Les assureurs intéressés
Valoriser concrètement les données, c’est une piste pour l’assureur agricole LocalTapiola. Sami Myyrä explique en effet qu’il serait possible de déployer des flottes de capteurs pour mesurer localement les conditions météo. Ainsi, tout évènement climatique causant des dégâts pourrait être jaugé par rapport à une situation «normale» préalablement définie. Cette méthode s’appelle «index insurance». C’est une assurance basée sur des indices, mais qui n’est pas encore autorisée en Finlande. Elle pourrait constituer pour les agriculteurs un mode de gestion des risques.
Des fonds publics importants
L’état finlandais a lancé un fonds d’investissement dédié au climat, le Fininish Climate Fund. Doté de plus d’un milliard d’euros, il n’a pour l’instant que 34 projets sur les 300 en vue qui soient liés à l’agriculture et à l’usage des sols. Pourtant, les enjeux sont nombreux, comme l’indique Jari Matero. Il va par exemple falloir produire 50 à 70% de nourriture en plus d’ici à 2050, avec de plus en plus d’urbains à la recherche de plats élaborés ou de produits locaux.

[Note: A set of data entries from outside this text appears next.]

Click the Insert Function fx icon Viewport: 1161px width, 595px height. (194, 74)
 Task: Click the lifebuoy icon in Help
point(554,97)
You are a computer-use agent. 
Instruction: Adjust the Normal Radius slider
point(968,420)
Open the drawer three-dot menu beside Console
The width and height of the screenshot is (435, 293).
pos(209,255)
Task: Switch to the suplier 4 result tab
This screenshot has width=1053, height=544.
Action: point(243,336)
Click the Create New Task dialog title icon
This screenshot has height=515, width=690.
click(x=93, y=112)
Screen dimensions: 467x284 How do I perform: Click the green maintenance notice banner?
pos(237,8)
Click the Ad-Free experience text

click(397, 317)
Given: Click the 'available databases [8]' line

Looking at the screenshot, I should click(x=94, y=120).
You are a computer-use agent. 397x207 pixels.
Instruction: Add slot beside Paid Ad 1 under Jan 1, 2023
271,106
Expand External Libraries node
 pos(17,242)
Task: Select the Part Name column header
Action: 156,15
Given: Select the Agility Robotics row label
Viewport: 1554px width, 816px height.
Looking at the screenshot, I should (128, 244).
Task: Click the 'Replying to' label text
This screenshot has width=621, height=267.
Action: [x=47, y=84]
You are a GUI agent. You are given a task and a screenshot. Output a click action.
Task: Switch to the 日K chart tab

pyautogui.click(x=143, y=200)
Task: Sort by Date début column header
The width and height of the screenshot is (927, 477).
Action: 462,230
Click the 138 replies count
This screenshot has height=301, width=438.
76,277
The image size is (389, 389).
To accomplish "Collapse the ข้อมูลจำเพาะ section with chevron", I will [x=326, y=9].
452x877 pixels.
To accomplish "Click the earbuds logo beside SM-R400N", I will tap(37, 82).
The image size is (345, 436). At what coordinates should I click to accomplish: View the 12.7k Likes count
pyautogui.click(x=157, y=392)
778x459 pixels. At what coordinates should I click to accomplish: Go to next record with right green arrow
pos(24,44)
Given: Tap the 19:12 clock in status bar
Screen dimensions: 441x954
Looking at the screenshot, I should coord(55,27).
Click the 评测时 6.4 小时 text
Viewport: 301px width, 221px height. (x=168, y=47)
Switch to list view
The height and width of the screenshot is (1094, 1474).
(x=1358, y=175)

Une bonne marge de progression
Le secteur agroalimentaire n’investit que 2% de son chiffre d’affaires dans la recherche, quand la pharmacie ou les technologies pointent à 16%, s’étonne Lauri Reuter, du fonds Nordic Foodtech. Et encore, c’est la livraison de repas à domicile bien plus que la production d’aliments elle-même qui en bénéficie. Son entreprise finance aujourd’hui des start-up travaillant sur les levures et bactéries pour produire des aliments, ou sur l’imagerie par satellite. Peter Vesterbacka, président de Finest Future, observe que les trois voisins, Estonie, Finlande et Suède, financent beaucoup plus de jeunes entreprises que le reste de l’Europe, au regard de leur population.
Trois start-up française en compétition
Trois entreprises françaises ont participé au concours de pitch lors d’Agriventure Finland : FarmLEAP (optimisation de l’accompagnement des agriculteurs), Gaïago (revitalisation des sols et des agrosystèmes) et OKP4 (valorisation des données). On notait aussi la présence d’une entreprise finlandaise bien connue en France pour ses sondes de surveillance de température des fourrages et du compost : Quanturi. C’est la société finlandaise Soil Scout qui a remporté la confrontation, avec ses sondes connectées pour une surveillance du sol en continu. Mais Gaïago a reçu une des trois mentions «honorables», pour la capacité de ses produits à améliorer la qualité des sols et leur faculté à stocker du carbone.